▶ **What you have to do**
How many lines of the records below contain the word "should", with case counting? Reply with the number only.

▶ **Material to process**
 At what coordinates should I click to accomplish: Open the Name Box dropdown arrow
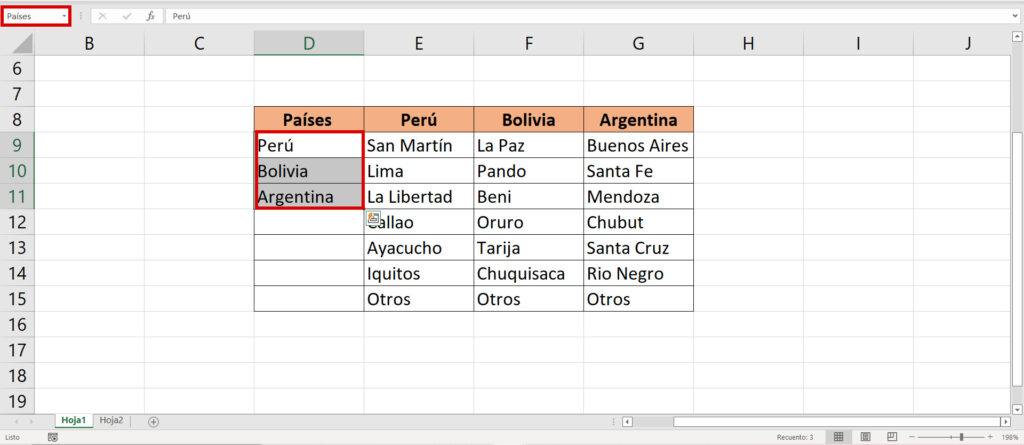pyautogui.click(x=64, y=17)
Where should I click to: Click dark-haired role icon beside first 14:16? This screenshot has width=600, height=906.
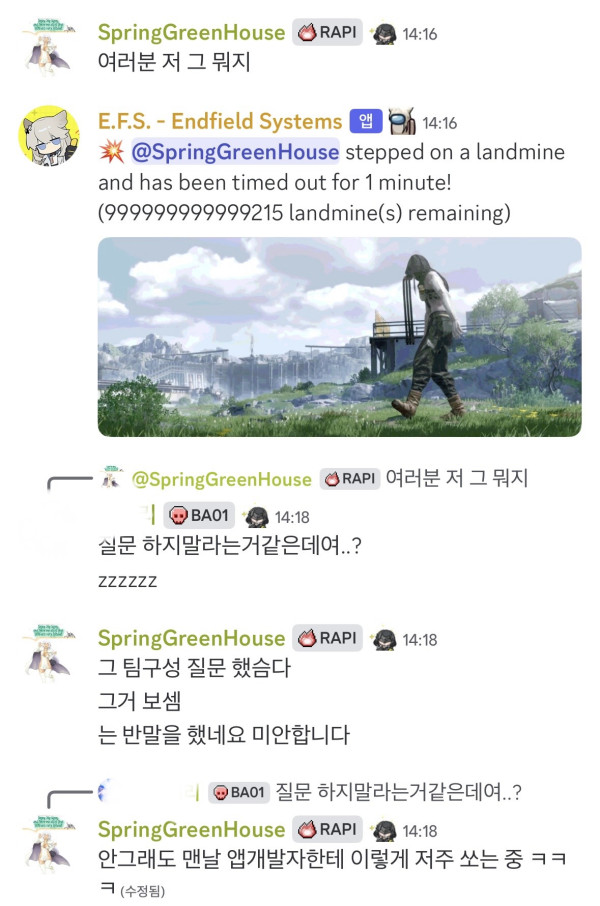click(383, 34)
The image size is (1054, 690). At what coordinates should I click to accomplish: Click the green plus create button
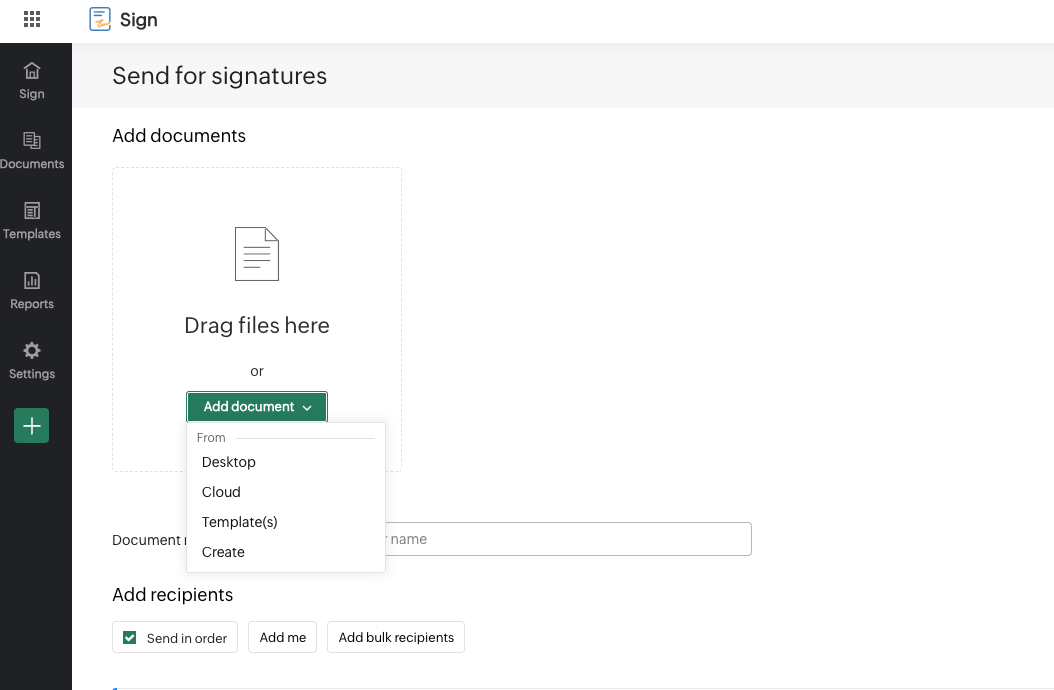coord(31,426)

▶ **Task result**
3